What the task requires
Repeat only the lines between the one with "Task: Open notifications bell with 9+ badge" and the end of the material below, both ends included. Omit any picture.
(Beginning of Information shown)
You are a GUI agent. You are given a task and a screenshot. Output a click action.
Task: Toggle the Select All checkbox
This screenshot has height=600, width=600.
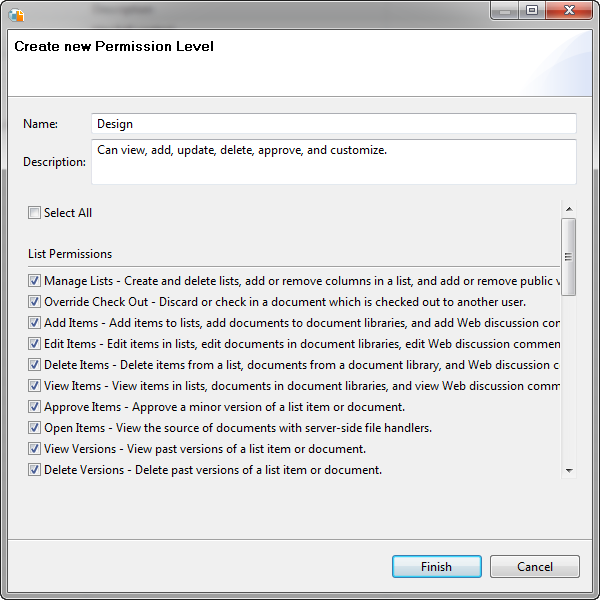click(35, 213)
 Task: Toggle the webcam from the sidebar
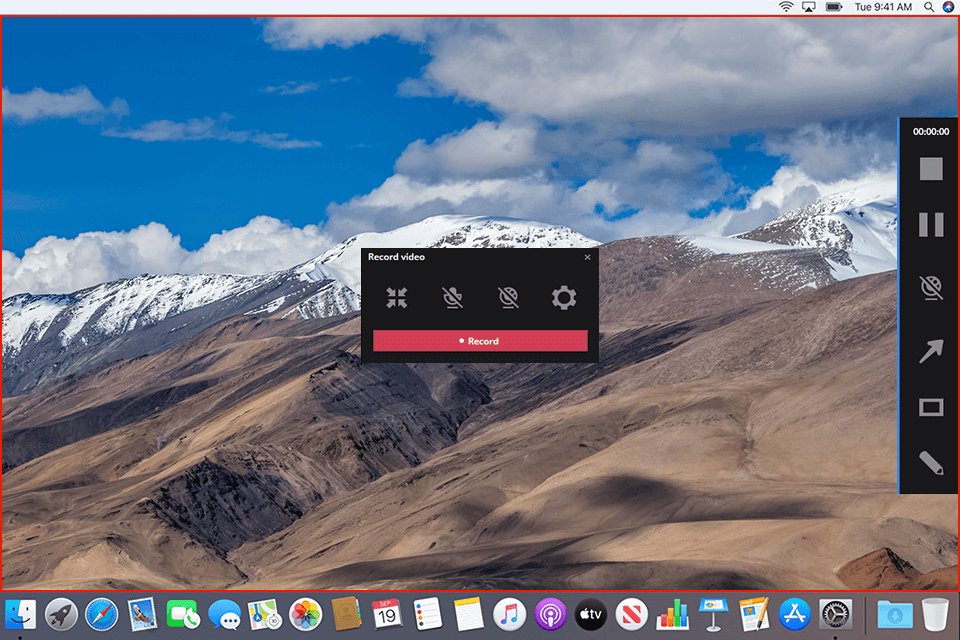click(x=930, y=288)
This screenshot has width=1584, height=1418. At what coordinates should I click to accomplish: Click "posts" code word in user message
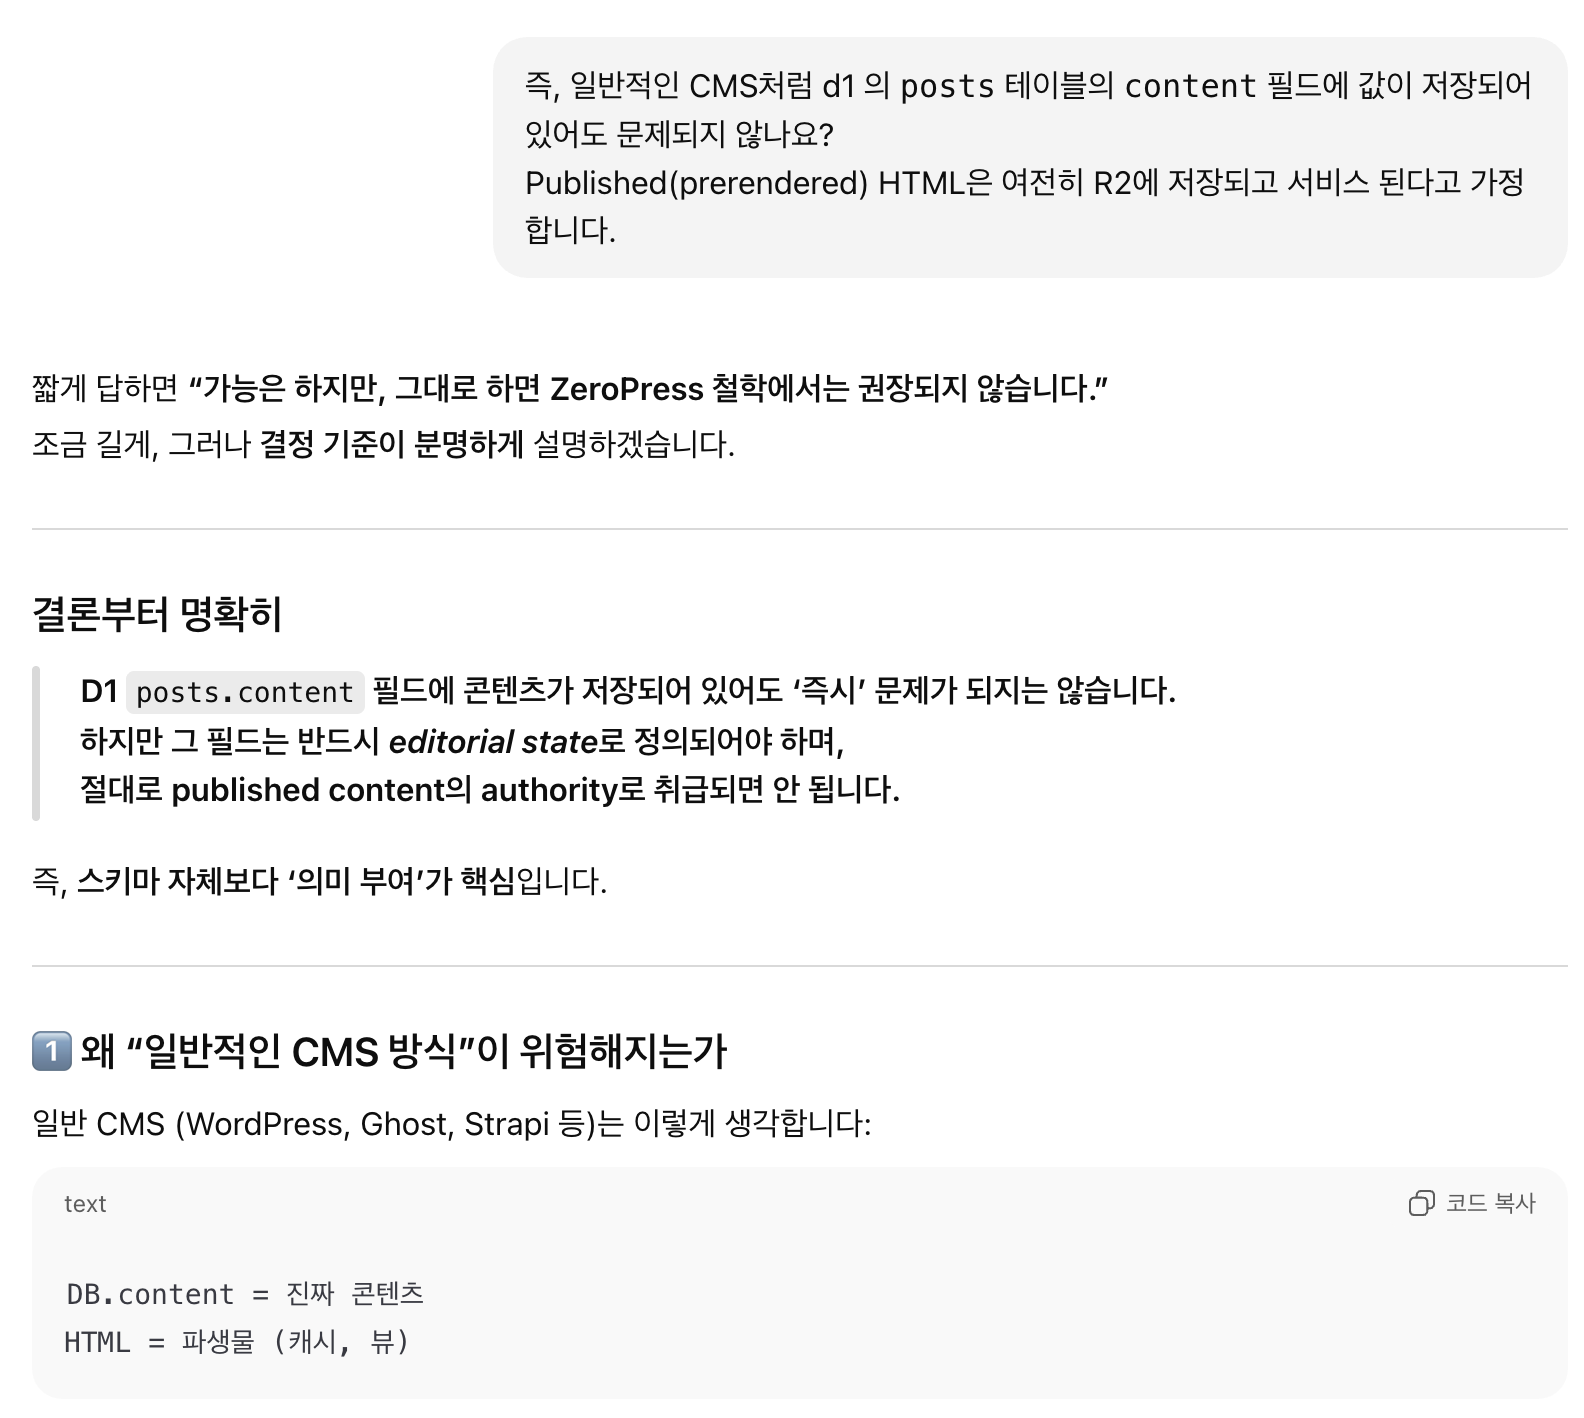click(x=947, y=87)
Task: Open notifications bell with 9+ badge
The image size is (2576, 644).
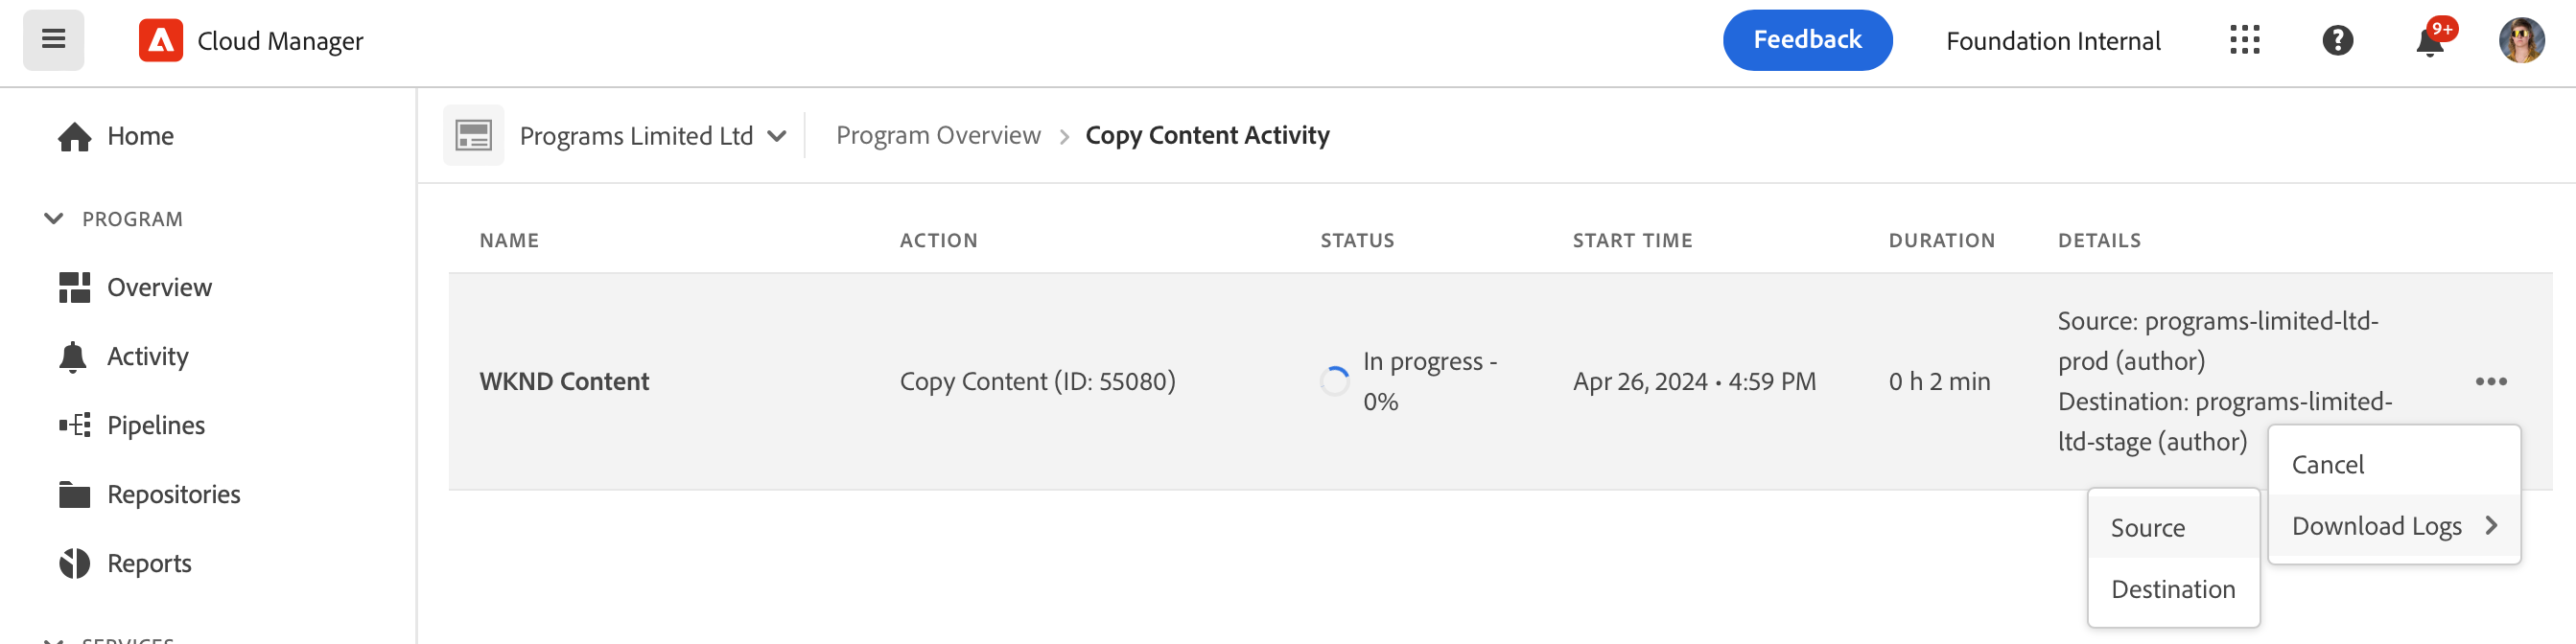Action: tap(2430, 42)
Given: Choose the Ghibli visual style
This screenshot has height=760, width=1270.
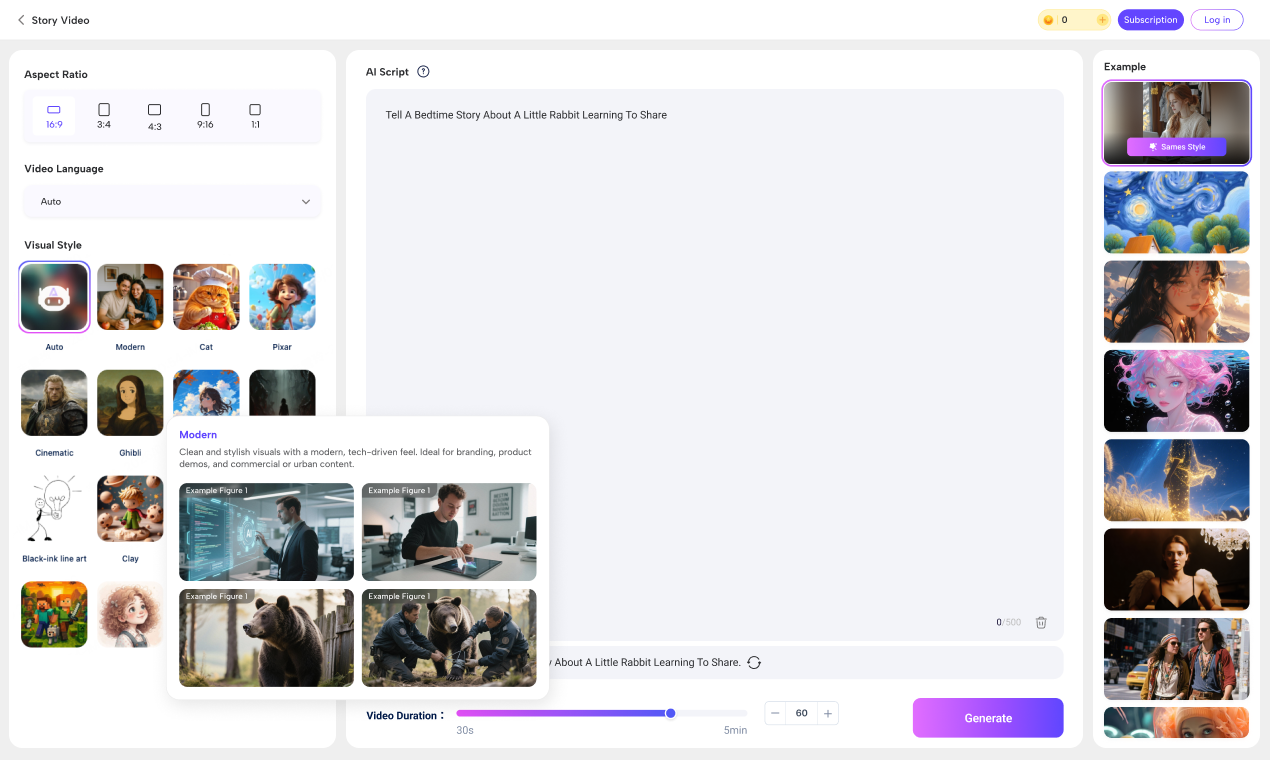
(End of Information shown)
Written answer
Task: Open notifications bell with 9+ badge
The image size is (2576, 644).
Action: tap(2430, 42)
Given: Choose the Ghibli visual style
This screenshot has height=760, width=1270.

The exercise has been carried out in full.